Prof. Jean Anne Incorvia, assistant professor in the Department of Electrical and Computer Engineering at The University of Texas at Austin's Cockrell School of Engineering, has been selected to receive a Faculty Early Career Development (CAREER) Award from the National Science Foundation. The award is the most prestigious offered by NSF’s CAREER Program, providing up to five years of funding to junior faculty members who exemplify the role of teacher-scholars through outstanding research, excellent education and the integration of education and research within the context of their organizations’ missions.
Prof. Incorvia received the award for her research on "Capturing Biological Behavior in Three-Terminal Magnetic Tunnel Junction Synapses and Neurons for Fully Spintronic Neuromorphic Computing." Brain-inspired computing is a revolution in computing that is already seeing applications in a myriad of areas, from image recognition to developing learning rules that allow computers to intelligently process big data sets. The goal of this CAREER proposal is to model, build, and measure three-terminal magnetic tunnel junction (3T-MTJ) devices that can, as closely as possible, capture the biological behavior of the brain. Like the brain, compared to traditional computers, magnetic materials have relatively slow switching but with low voltage, nonvolatility, and with digital, analog, stochastic, and oscillatory behavior.

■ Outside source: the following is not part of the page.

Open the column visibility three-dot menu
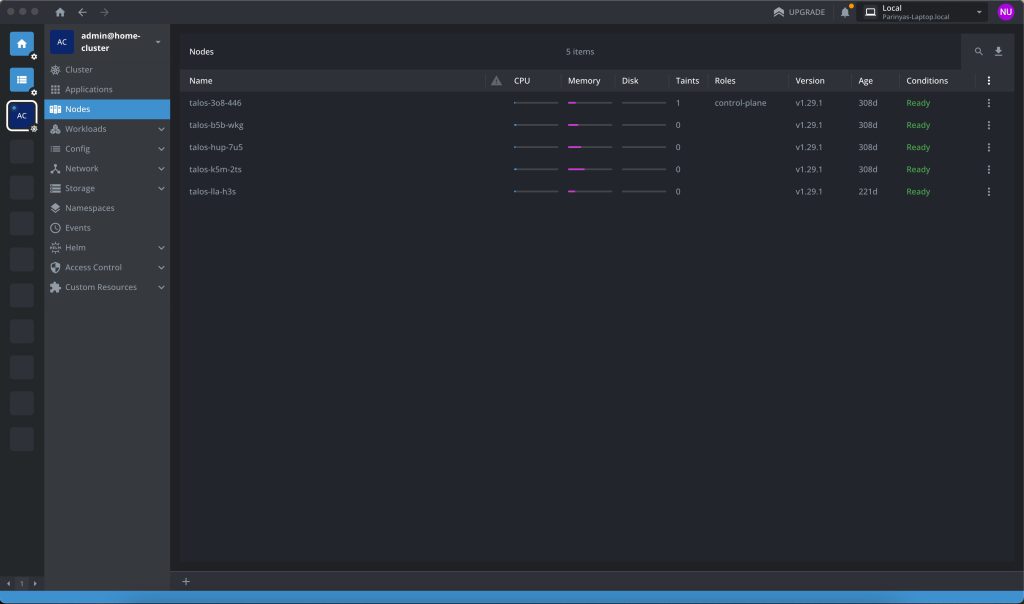The image size is (1024, 604). click(x=988, y=81)
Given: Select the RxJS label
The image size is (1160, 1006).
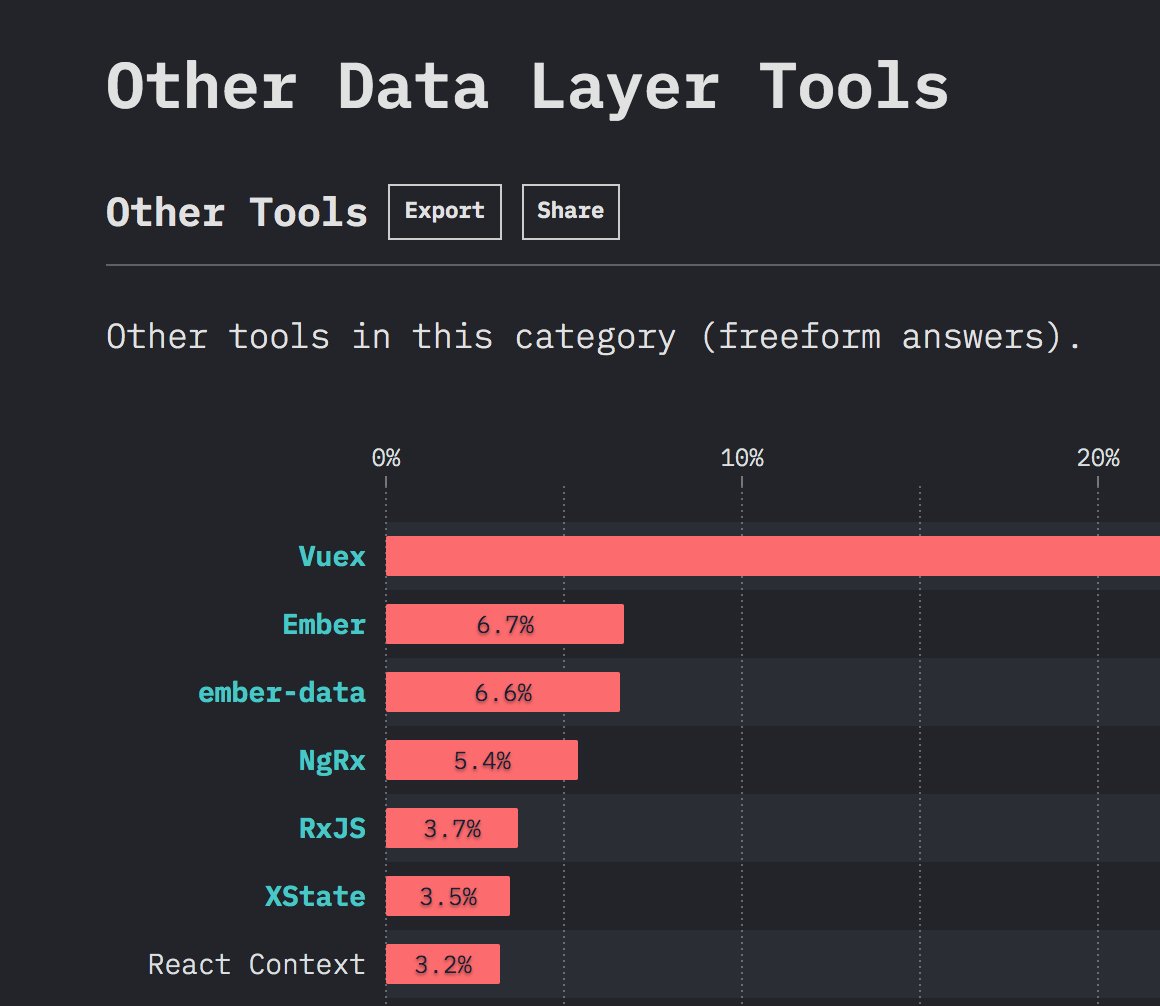Looking at the screenshot, I should 334,828.
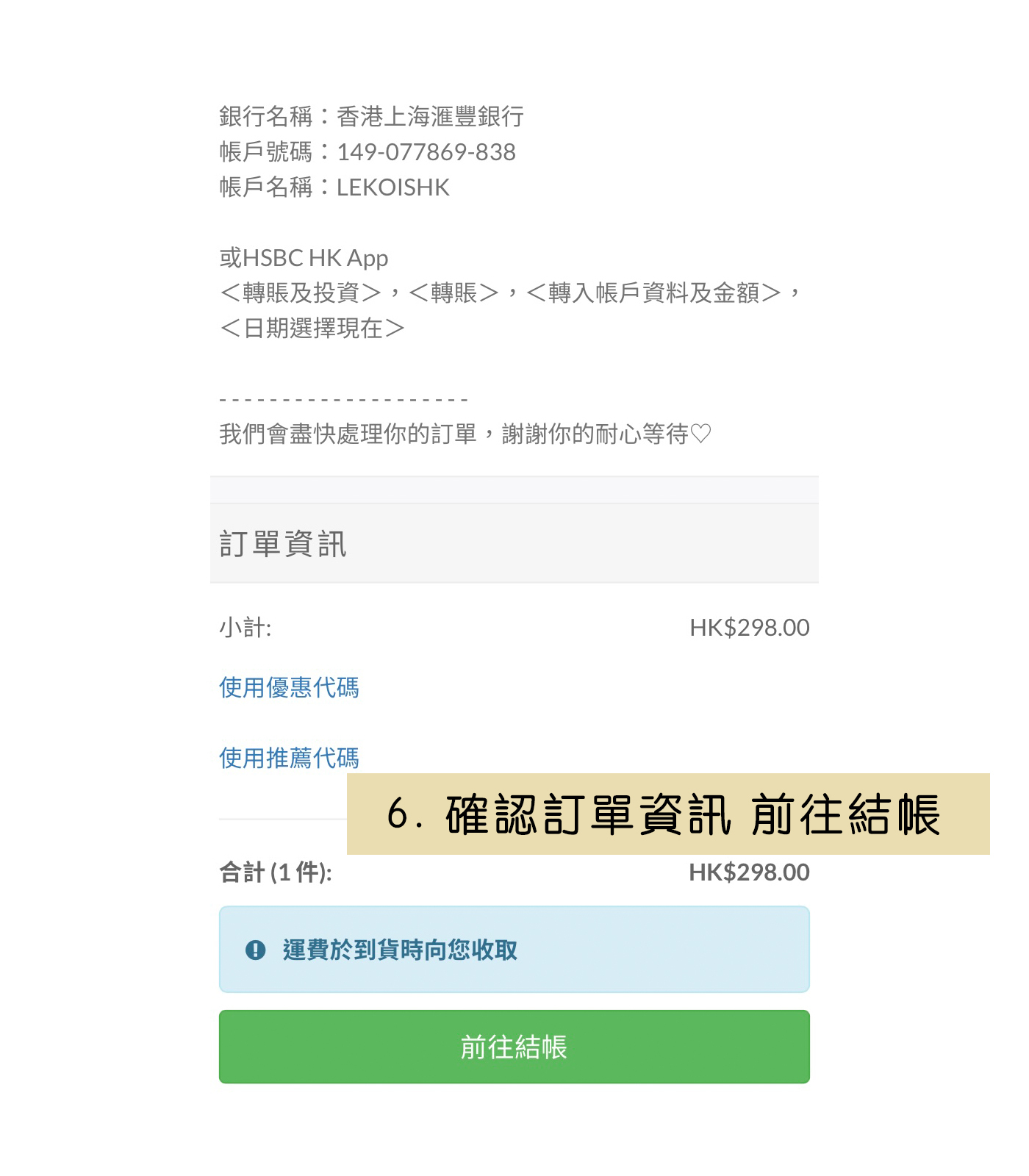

Little research has moved beyond simple multi-weight synapses and stochastic neurons to capture more robust biology that allows the brain to perform data-intensive tasks with low power consumption and in real time. The proposed research method to address this problem is to understand the biological behavior by working with neuroscientists; map the biological behavior onto magnetic properties; develop and simulate the device; fabricate and test the device; and then measure the switching energy and probability in comparison to biology and other artificial neurons and synapses (e.g. silicon and other resistive memories).
Dr. Incorvia received her Ph.D. in physics from Harvard University in 2015, cross-registered at MIT, where she was a Department of Energy Graduate Student Fellow. From 2015-2017, she completed a postdoc at Stanford University in the department of electrical engineering, working in nanoelectronics. She received her bachelor’s in physics from UC Berkeley in 2008.
Dr. Incorvia is focused on developing practical nano devices for the future of computing using emerging physics and materials. This has included research in fabricating spintronic logic devices and circuits, new types of magnetic memory using spin orbit torque effects, the intersection of 2D materials and spintronics, and using low-dimensional materials for interconnects and transistors.